Wed, May 09, 2018 - Page 7 News List

NASA, Amazon in France to coordinate drone traffic


NASA and Inc are tapping experts in France to figure out how to coordinate drone traffic, bolstering the nation’s role as a hub for evolving regulation of uncrewed aircraft.

While Amazon hired a team in a Paris suburb, NASA headed closer to plane-maker Airbus SE’s home in Toulouse, calling on drone designer Delair-Tech to test prototypes for air traffic management software.

It is a key part of convincing regulators that uncrewed vehicles are safe to fly higher and further out of sight from their operators, such as while delivering goods.

“Coordinating traffic between drones, as well as with planes — it’s the end-goal that’s mobilizing a lot of people across the industry,” Delair-Tech chief executive officer Michael de Lagarde said. “Today, we’re collectively at level zero of traffic management. We just segment the air space.”

NASA has been leading efforts to create a drone air traffic control system, with companies, including Alphabet Inc’s Google and Amazon, signing agreements with the space agency.

France was one of the first nations to regulate commercial drone use in 2012, spurring the growth of local start-ups and spawning expertise that NASA is now tapping.

The US Federal Aviation Administration finalized rules for uncrewed aircraft in mid-2016. While the US relies a lot on case-by-case authorizations, French rules are more permissive, including on things like out-of-sight flights.

The US is not yet at a point where companies can run routine operations with drones — delivery, for instance, is only possible on an exceptional basis, said Phil Finnegan, an analyst at aerospace and defense researcher Teal Group.

That is holding back growth of new services, he said.

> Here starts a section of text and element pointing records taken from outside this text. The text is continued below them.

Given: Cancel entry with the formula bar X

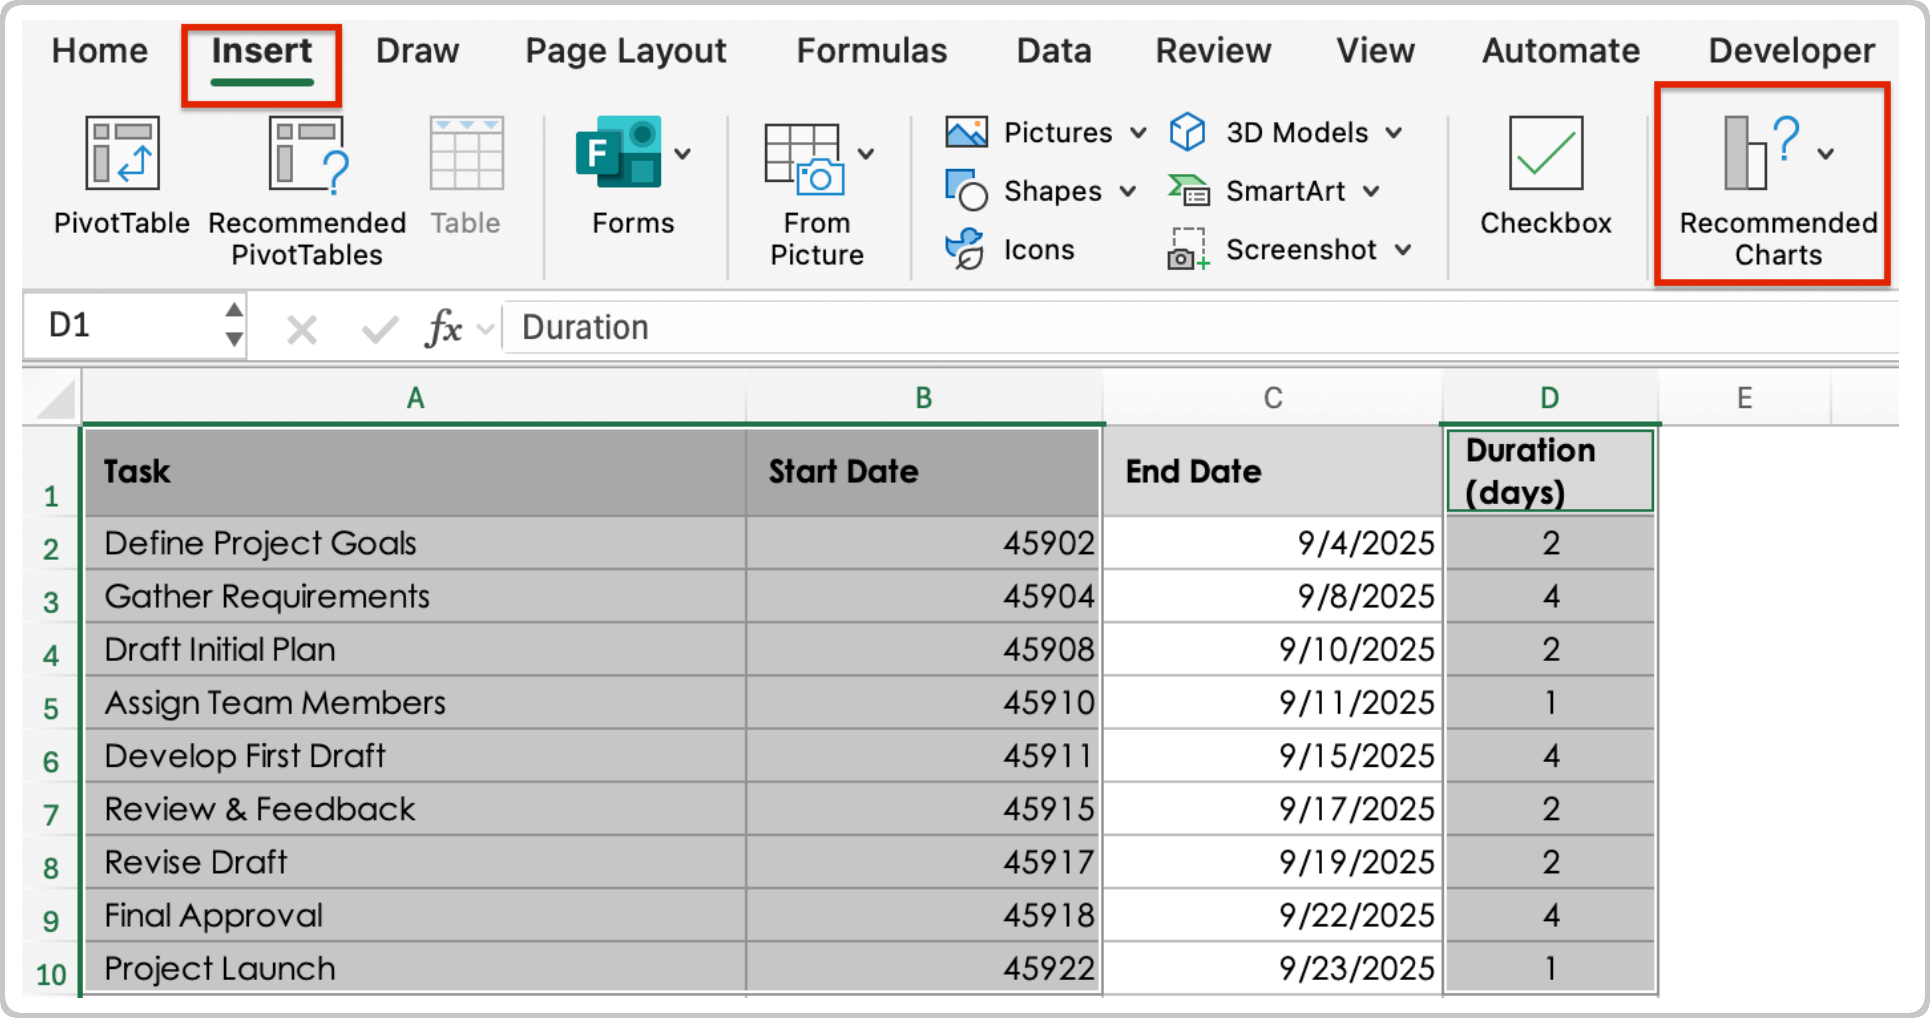Looking at the screenshot, I should (300, 327).
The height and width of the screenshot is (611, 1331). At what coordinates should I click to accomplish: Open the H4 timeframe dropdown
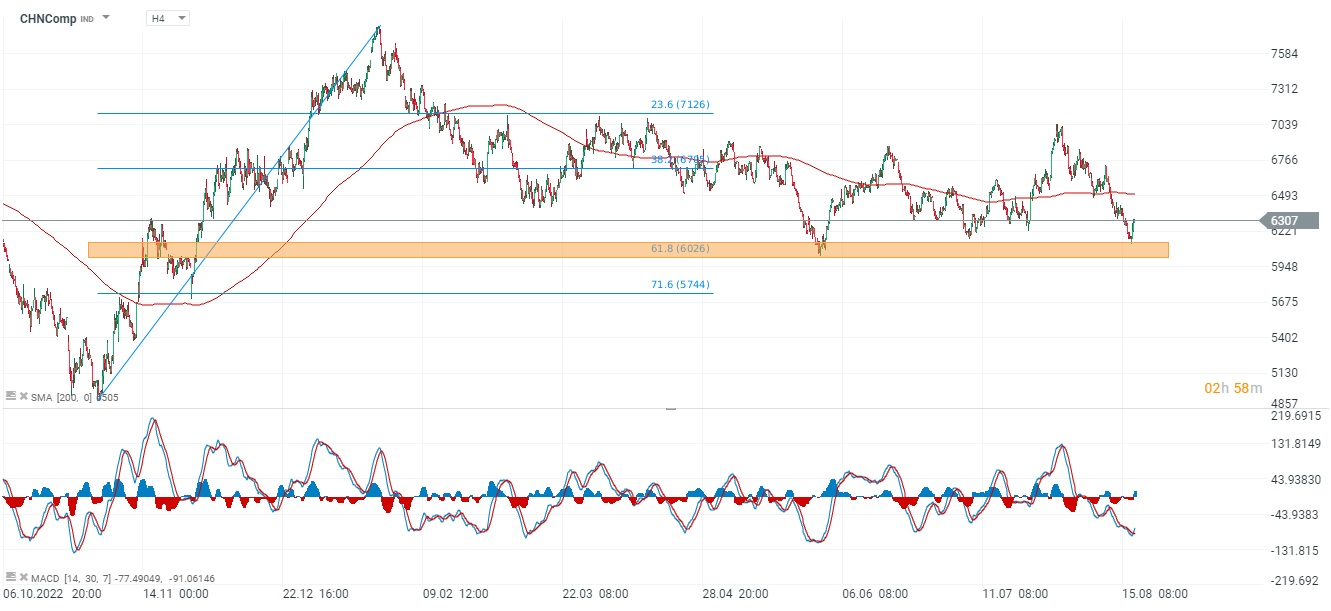pyautogui.click(x=167, y=18)
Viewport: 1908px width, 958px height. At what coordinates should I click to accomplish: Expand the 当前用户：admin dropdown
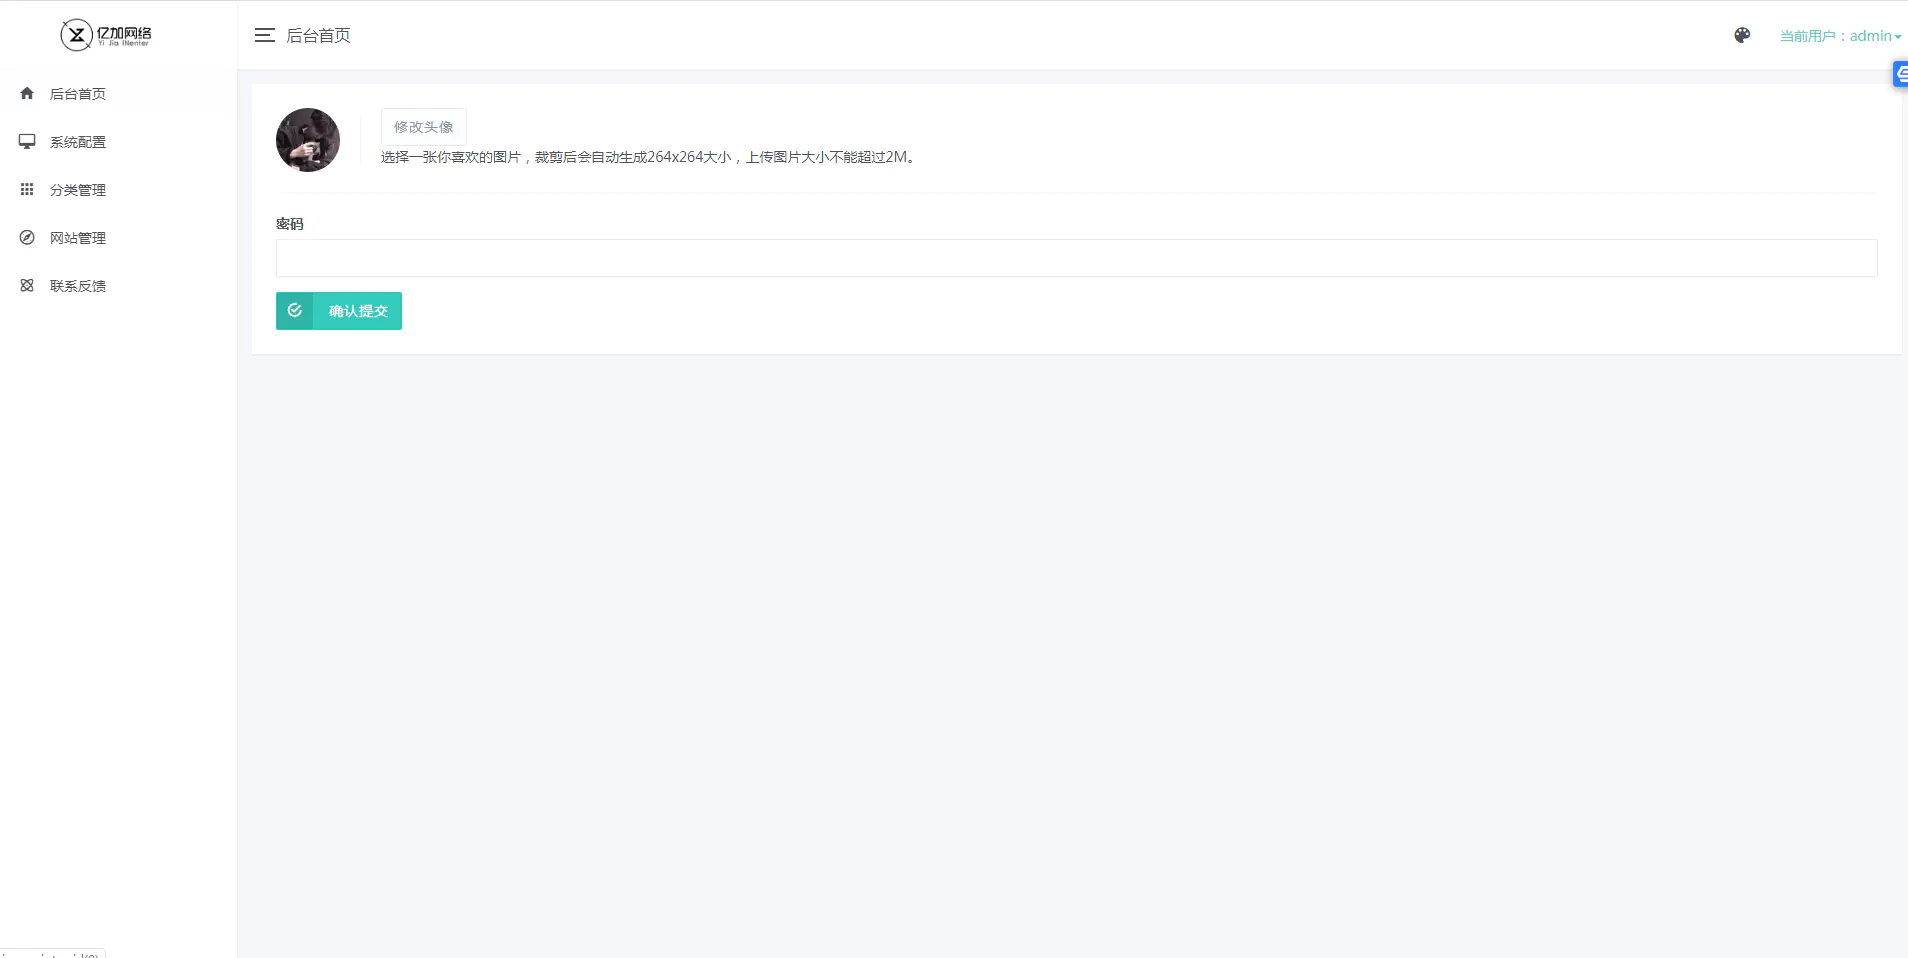pyautogui.click(x=1838, y=34)
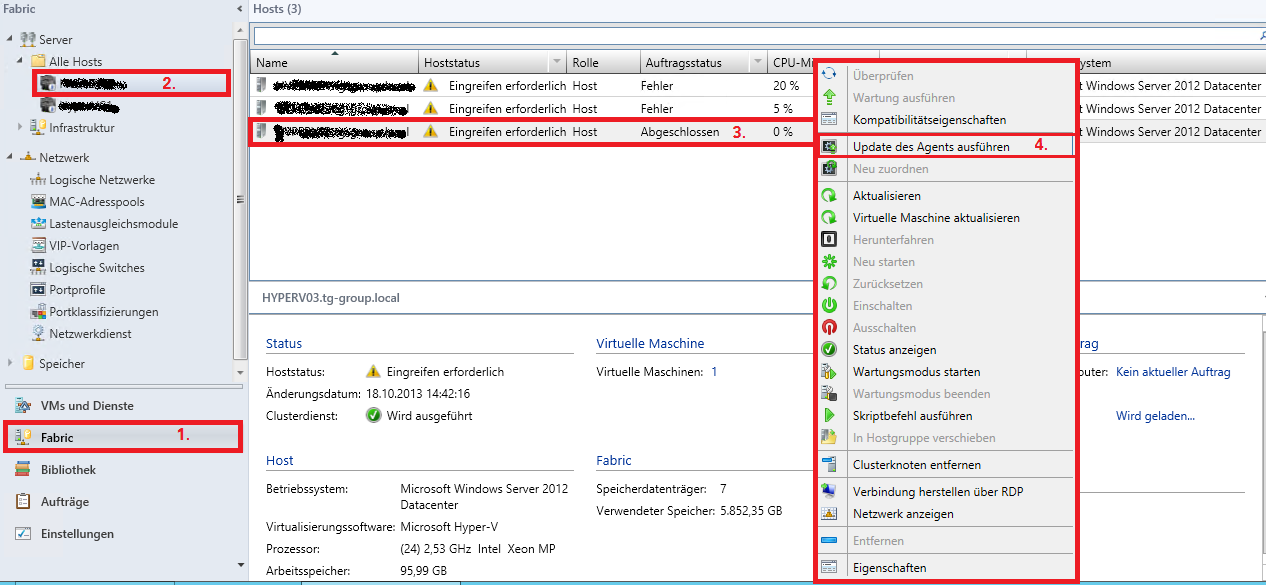Screen dimensions: 1266x585
Task: Open the Kein aktueller Auftrag link
Action: tap(1172, 372)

“There’s still work to convince governments of the safe operation of drones, including above people’s heads,” Finnegan said. “For a company like Amazon that wants to use a lot of drones, traffic management becomes a big question and a critical one in terms of safety.”

Delair-Tech, which makes image-gathering drones that fly long distances, built and tested prototypes with NASA. Being able to show that drones could report their position, spot other objects and avoid crashing into them were among the company’s goals, De Lagarde said.

For Delair-Tech, upgrading regulations means potentially selling to a broader customer base, as the start-up looks to expand its software offering as part of a collaboration with Intel Corp and eyes raising money from investors by summer to finance that push.

The company’s last round two years ago was for 13 million euros (US$15.5 million) from funds, including one backed by a large cognac-producing family in France.

Amazon has also set up a lab near Paris as part of a separate effort to develop its own air traffic control system to manage its fleet of drones flying from warehouses to customers’ doors.

The company hired engineers with expertise in aviation as well as machine learning and artificial intelligence — talent Amazon said it could find more easily in France.

The management system the company is working on would integrate detailed maps, including temporary objects such as construction cranes, weather conditions and birds, Amazon vice president for global innovation policy and communications Paul Misener said last year.

Challenges such as development costs, how to define global standards and deciding who is ultimately responsible for safety and regulation are all pending.